For years, visitors to the site of Lee Harvey Oswald's grave have all wondered: Who is Nick Beef? That's the strange name written in all capital letters on the stone marker next to John F. Kennedy's killer.
“Just days after the Kennedy Assassination, Oswald was himself murdered and then buried in a graveyard in Ft. Worth, Texas,” “New Day” Anchor Kate Bolduan reports. (WATCH TOP VIDEO)
His grave site, bearing just the name Oswald, has since become something of a tourist attraction.
“But for the last 15 years, it's the headstone next door that has left history buffs and conspiracy theorists alike, scratching their heads,” Bolduan says.
“Like any great mystery, there's all sorts of conspiracy theories around it,” Presidential historian Nick Ragone says, “whether he was a CIA operative, or part of a Castro regime or a Russian agent.”
In fact, the real-life Nick Beef is a 56-year-old artist living in New York. Having revealed himself to The New York Times, his real name is Patric Abedin.
“At age 6, Abedin saw President Kennedy in Ft. Worth, the day before the president was assassinated,” Bolduan says.
“At age 18, he bought the plot next to Oswald with a down payment of $17.50 and 16 easy payments of $10 a month after that, it was his.”
Stopping by the grave site often with his mother, “she would say, never forget that you got to see Kennedy the night before he died,” Abedin says. (WATCH VIDEO)

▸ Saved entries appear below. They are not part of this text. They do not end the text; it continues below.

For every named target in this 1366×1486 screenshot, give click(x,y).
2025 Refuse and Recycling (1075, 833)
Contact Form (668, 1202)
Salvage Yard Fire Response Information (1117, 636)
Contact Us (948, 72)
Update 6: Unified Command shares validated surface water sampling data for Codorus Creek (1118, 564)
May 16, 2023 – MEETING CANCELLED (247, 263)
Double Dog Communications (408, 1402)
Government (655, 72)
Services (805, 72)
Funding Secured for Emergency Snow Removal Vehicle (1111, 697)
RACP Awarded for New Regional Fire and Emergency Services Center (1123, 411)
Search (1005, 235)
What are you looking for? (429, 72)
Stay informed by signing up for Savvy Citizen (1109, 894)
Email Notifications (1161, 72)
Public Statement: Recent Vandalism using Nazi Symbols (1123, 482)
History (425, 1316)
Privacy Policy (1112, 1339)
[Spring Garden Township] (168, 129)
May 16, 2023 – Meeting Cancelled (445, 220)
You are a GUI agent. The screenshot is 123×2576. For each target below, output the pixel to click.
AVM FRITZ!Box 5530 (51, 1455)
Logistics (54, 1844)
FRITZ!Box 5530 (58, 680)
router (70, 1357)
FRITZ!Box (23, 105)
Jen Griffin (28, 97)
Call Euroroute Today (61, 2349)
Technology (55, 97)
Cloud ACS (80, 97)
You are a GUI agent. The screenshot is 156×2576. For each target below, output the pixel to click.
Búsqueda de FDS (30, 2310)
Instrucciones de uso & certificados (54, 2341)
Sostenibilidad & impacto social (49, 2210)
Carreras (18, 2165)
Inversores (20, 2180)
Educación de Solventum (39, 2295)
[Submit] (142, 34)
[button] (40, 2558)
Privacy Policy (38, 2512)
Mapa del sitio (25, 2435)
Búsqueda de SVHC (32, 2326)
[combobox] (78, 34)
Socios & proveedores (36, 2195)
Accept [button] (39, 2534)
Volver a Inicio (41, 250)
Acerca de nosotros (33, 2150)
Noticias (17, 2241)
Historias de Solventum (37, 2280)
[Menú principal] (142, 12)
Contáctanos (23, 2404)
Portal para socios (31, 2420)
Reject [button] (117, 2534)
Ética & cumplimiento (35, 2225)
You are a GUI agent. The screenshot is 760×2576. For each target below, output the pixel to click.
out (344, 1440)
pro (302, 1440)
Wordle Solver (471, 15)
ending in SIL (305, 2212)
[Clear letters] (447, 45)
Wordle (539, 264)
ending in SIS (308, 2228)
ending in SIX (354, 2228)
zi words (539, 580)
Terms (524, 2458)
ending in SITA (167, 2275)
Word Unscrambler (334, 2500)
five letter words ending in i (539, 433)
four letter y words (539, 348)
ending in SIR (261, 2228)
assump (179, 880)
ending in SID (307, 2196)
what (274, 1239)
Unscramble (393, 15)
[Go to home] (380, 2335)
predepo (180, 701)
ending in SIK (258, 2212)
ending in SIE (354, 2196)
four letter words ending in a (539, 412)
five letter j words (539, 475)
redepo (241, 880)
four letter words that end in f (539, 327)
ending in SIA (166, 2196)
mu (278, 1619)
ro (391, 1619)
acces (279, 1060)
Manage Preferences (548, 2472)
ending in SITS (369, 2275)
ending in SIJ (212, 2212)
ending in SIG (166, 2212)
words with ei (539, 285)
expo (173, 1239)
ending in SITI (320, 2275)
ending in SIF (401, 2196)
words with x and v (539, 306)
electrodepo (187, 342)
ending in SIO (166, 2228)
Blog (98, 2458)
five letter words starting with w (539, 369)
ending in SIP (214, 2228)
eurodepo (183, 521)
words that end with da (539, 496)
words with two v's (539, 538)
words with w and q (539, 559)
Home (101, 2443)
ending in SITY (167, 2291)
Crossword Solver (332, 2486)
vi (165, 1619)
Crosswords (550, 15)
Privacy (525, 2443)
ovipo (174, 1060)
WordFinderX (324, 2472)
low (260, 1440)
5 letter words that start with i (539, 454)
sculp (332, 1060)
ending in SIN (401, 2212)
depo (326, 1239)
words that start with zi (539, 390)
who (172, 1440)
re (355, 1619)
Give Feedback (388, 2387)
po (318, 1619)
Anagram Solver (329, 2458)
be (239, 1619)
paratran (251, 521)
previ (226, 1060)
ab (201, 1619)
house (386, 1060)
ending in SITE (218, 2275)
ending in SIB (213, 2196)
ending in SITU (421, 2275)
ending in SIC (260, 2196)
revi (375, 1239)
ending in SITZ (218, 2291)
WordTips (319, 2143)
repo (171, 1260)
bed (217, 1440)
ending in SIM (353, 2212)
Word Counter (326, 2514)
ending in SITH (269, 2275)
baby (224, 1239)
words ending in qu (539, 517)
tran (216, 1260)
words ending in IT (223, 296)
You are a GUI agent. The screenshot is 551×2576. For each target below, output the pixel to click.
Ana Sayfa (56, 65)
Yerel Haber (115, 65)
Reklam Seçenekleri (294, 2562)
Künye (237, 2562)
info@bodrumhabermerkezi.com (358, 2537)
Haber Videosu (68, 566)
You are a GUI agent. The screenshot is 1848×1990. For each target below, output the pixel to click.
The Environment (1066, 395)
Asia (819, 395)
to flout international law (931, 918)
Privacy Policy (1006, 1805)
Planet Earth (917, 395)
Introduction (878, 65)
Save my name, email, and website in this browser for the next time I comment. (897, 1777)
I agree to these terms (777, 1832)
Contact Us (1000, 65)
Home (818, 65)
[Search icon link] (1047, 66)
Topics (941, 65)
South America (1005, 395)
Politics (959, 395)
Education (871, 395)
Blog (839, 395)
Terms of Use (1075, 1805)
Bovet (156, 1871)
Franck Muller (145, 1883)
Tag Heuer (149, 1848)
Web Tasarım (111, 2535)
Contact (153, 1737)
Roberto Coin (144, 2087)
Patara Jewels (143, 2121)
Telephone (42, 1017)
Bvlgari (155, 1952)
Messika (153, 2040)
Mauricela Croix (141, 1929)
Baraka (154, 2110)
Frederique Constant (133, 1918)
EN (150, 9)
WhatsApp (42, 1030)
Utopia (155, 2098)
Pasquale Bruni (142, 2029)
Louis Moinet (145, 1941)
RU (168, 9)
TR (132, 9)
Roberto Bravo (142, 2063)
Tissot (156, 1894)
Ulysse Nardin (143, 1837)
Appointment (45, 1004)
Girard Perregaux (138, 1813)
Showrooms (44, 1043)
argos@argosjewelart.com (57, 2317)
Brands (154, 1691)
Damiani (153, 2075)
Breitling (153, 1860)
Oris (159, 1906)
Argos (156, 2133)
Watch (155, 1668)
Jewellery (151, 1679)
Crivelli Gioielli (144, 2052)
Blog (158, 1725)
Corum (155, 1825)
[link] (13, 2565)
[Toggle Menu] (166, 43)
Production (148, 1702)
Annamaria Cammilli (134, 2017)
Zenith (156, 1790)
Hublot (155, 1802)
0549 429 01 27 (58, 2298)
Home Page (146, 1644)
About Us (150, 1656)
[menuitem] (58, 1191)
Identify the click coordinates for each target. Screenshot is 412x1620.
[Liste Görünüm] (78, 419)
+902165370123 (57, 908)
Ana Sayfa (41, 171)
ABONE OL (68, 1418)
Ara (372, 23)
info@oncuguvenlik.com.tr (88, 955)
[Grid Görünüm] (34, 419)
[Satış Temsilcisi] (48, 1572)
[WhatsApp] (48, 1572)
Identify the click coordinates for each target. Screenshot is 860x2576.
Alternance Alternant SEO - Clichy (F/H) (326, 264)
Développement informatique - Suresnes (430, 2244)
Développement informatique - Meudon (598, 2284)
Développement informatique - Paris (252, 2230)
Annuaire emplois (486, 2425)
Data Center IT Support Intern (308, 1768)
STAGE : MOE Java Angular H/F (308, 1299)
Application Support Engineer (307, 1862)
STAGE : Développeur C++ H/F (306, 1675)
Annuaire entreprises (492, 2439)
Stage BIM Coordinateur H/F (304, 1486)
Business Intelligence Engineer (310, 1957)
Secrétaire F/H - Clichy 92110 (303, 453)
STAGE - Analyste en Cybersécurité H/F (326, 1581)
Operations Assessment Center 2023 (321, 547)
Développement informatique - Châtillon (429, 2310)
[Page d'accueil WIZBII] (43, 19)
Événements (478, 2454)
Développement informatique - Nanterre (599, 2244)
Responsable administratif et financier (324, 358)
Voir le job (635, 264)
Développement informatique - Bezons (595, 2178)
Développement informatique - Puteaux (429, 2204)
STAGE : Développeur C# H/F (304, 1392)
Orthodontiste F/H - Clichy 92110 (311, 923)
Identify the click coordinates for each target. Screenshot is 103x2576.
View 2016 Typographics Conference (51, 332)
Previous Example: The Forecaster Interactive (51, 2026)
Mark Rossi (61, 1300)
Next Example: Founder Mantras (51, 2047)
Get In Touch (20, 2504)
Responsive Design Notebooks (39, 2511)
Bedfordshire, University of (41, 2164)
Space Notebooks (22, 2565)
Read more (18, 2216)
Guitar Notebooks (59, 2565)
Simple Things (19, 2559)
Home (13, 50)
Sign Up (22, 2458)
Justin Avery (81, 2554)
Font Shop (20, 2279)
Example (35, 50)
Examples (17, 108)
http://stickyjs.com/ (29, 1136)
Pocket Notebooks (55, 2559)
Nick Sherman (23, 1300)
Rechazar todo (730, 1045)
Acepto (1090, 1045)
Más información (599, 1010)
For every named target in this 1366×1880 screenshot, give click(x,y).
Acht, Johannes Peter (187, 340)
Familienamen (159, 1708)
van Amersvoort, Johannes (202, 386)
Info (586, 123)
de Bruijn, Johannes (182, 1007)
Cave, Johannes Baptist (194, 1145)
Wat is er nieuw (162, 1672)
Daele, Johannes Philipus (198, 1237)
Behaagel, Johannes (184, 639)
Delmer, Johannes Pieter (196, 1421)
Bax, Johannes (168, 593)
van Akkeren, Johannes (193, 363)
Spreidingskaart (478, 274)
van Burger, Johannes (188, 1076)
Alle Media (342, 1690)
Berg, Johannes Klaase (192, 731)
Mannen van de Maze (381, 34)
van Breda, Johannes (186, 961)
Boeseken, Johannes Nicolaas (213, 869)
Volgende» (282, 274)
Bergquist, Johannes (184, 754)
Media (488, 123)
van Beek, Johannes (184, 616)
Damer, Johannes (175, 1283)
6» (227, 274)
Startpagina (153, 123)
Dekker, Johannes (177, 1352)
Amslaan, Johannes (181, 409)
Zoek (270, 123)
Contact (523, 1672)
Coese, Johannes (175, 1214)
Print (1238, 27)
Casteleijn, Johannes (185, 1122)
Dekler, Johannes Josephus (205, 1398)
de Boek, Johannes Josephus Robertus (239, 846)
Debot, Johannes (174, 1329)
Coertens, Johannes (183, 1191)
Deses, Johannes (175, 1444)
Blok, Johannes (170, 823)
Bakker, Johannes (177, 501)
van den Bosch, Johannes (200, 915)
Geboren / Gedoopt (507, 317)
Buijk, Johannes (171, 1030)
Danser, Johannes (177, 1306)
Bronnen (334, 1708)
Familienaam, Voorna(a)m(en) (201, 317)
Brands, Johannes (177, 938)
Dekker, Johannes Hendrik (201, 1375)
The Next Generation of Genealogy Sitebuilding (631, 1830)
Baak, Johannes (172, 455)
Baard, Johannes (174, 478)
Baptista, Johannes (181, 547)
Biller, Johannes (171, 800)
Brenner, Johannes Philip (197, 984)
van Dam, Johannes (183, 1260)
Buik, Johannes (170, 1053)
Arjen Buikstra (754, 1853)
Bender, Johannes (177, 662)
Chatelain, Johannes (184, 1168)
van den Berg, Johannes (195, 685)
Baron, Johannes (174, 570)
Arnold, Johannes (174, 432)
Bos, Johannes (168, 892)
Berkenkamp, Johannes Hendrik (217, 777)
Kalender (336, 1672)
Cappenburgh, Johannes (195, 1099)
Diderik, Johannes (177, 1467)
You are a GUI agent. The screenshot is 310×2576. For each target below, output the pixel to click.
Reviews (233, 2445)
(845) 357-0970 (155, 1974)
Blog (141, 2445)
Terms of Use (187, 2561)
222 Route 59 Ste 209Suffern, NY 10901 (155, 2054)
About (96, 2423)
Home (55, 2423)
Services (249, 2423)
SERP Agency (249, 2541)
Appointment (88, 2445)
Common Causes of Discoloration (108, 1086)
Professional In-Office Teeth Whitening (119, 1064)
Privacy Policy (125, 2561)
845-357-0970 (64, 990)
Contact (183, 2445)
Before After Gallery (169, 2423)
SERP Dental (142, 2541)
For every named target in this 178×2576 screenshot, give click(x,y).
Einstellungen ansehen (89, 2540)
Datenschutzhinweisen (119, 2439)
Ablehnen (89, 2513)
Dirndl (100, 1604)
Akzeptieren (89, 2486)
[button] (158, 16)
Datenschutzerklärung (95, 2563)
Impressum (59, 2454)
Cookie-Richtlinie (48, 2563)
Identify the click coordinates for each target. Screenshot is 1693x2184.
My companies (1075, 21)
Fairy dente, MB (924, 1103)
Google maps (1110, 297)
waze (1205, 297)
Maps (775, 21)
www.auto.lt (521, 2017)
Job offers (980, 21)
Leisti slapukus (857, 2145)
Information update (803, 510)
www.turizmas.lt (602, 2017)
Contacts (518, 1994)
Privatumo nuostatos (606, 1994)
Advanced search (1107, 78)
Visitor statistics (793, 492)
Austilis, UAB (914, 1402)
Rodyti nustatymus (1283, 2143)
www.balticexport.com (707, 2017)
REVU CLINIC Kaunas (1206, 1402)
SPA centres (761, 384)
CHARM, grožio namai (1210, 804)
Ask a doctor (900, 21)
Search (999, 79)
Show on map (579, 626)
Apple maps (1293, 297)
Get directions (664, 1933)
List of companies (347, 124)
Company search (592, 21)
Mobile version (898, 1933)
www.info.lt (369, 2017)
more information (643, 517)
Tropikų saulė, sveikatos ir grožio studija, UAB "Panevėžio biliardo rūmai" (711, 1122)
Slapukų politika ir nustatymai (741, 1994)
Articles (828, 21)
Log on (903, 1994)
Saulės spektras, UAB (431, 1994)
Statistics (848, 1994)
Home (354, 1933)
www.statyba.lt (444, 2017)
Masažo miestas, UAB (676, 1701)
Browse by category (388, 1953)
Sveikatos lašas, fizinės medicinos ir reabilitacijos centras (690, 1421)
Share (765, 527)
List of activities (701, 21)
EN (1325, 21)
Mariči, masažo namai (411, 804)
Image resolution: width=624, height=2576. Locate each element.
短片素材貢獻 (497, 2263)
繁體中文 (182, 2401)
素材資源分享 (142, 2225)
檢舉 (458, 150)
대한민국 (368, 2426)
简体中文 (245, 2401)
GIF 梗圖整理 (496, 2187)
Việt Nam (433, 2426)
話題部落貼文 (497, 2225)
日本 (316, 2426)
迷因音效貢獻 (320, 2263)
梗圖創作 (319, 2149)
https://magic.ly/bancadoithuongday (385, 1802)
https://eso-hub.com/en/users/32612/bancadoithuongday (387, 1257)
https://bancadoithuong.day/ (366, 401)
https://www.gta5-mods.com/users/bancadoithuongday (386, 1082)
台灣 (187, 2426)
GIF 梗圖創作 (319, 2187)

Abedin says the gesture wasn’t his way of “exalting the man by any means,” but realizing “how one man could change the world and it’s just this lonely little grave.”
Abedin only purchased the plot after a local newspaper in Ft. Worth had written an article about how nobody ever bought the plot next to Oswald.
But he explains the significance the plot holds for him, although he prefers to be cremated.
“It reminded me that the world can change very, very quickly,” Abedin says. “Having seen Kennedy that night, and the next day he was gone.”